Sir MALCOLM McEACHARN - Still they haveall been brought up to the Victorian level. I cite this only as an instance.

Mr Crouch - This is the first year in which the gunners of Victoria have received 2s. 6d. per day.

Sir MALCOLM McEACHARN - That does not alter my argument.

Mr L E GROOM (DARLING DOWNS, QUEENSLAND) - The honorable member does not think that the rate of pay of only the Victorian gunners should have been raised?

Sir MALCOLM McEACHARN - No. The rate has not been increased in Victoria since federation. Last year's Estimates provided for payment at the rate of 2s. 6d. per day.

Mr Crouch - The rate of pay was 2s. 3d. per day under the last Estimates.

Sir MALCOLM McEACHARN - Then the Minister was wrong in raising the rate in Victoria and failing to do the same in all the other States. With all due deference to the honorable and learned member for Corio, I have such confidence in the Minister that I do not think he would be one to increase the rate in one State without increasing it in all the others.

Sir William Lyne - The only instance in which I have not brought the rates in all the States up to the same level is in relation to the annual pay. The honorable member referred to the fact that the grant to the militia forces in South Australia was only £5 per man. Speaking from memory, I believe it would have taken £6,000 per annum to pay the men in South Australia the same rate as the forces in other States receive. I was anxious to make an increase, but found that it was impossible to do so at this juncture.

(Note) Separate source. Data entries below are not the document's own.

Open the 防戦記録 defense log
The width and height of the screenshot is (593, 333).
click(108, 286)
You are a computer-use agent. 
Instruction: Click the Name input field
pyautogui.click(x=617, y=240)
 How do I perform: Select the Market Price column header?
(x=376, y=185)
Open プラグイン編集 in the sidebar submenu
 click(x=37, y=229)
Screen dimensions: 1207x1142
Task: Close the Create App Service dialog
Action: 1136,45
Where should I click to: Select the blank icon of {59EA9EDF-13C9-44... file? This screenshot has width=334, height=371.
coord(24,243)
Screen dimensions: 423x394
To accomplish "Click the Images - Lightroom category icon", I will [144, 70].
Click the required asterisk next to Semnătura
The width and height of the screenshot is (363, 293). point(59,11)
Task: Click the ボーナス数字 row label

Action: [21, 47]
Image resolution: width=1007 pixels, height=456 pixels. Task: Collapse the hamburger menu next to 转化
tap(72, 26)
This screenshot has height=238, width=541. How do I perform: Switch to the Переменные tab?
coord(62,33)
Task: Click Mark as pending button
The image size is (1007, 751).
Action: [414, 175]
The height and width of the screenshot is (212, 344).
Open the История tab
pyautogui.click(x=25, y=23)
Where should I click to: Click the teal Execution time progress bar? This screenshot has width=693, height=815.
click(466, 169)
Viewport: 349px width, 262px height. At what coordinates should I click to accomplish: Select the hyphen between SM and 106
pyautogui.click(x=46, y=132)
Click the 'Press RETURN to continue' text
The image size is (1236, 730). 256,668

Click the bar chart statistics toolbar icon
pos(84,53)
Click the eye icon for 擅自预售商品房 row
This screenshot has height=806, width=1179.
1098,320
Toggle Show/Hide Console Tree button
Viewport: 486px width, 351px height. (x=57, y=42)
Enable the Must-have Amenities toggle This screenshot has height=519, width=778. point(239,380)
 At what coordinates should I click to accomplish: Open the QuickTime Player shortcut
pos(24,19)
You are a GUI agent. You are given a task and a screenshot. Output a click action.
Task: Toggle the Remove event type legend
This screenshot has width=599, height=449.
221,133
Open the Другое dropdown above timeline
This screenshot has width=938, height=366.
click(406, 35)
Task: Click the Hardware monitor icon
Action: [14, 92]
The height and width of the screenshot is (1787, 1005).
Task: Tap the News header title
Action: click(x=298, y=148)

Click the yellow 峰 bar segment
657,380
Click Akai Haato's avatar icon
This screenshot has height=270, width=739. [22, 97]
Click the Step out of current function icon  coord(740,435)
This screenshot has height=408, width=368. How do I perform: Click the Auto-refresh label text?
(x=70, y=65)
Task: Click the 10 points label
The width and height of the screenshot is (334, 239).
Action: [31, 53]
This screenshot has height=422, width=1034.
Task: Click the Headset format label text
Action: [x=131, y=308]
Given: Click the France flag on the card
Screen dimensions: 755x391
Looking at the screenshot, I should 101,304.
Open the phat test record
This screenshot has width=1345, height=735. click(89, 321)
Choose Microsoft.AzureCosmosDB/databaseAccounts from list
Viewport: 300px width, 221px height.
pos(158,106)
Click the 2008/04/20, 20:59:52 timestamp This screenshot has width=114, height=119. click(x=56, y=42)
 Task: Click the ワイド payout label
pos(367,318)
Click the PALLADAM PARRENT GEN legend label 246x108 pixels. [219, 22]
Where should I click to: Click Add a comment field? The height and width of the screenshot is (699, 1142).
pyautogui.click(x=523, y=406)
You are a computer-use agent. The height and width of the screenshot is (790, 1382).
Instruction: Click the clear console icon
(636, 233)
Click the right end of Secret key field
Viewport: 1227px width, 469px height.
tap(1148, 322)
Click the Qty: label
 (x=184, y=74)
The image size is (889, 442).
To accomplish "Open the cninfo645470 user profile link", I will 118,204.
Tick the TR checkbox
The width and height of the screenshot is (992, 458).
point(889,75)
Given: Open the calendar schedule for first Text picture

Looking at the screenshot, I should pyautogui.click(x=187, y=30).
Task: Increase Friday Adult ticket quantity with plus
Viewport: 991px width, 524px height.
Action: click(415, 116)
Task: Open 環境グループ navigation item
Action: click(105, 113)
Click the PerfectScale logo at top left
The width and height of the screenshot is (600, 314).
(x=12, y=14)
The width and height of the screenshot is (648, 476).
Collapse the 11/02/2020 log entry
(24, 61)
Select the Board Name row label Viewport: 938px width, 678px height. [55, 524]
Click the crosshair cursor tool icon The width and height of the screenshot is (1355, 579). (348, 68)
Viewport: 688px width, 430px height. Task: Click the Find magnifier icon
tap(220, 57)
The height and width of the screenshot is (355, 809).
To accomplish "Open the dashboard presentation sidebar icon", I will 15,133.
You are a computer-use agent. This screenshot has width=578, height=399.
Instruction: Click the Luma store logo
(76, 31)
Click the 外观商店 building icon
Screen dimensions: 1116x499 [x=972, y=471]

Sir MALCOLM McEACHARN - Then why not bring down the rate of pay in the other States to the same level ?

Sir William Lyne -Iam not going to bring down the pay in New South Wales and Victoria to the South Australian level.

Sir MALCOLM McEACHARN - I believe there is no man in the service who would not be willing to accept a grant of £5 per annum in addition to the £2 per annum allowed for uniform to the partially paid forces.

Sir George Turner - Does the honorable member recollect what happened in Victoria when I brought down the rate? There was trouble over it.

Sir MALCOLM McEACHARN - I think the right honorable gentleman adopted the proper course. In Victoria the men are receiving £7 10s. per annum ; in New South Wales they receive £7 8s. per annum ; in Queensland they are paid £6 10s. per annum, and in South Australia they receive £5 per annum. Why not strike the happy mean by fixing the rate at £6 10s. per annum ?

Sir George Turner - We have to deal with individual States.

Sir MALCOLM McEACHARN - In a matter of this kind we cannot consider too closely the position of the individual States. We have to consider what is the best thing to do in the interests of all. I hope that any amendment which may be tabled for a reduction of these Estimates will not be a mere instruction that they shall be reduced by a given sum. There should be some indication given to the Minister of the way in which he is to effect the reduction which the committee directs shall be made. Unless this is done we may have a repetition of what happened in connexion with the reduction of last year's Estimates - reductions to the extent of only some £5,000 being made in New South Wales, while in Victorih reductions were made to the extent of £18,000. For these reasons, I shall endeavour to urge the committee, in making any reductions, to indicate the form in which those reductions should be made.

Sir William Lyne - I find that the honorable member is mistaken in saying that the rate of pay to the gunners in Victoria was 2s. 6d. per day at the inception of federation. It was 2s. 3d. per day.

Sir MALCOLM McEACHARN - According to the Minister's own Estimates the rate of pay last year was 2s. 6d. per day.

Sir William Lyne - It was 2s. 3d., but has been increased to 2s. 6d. per day.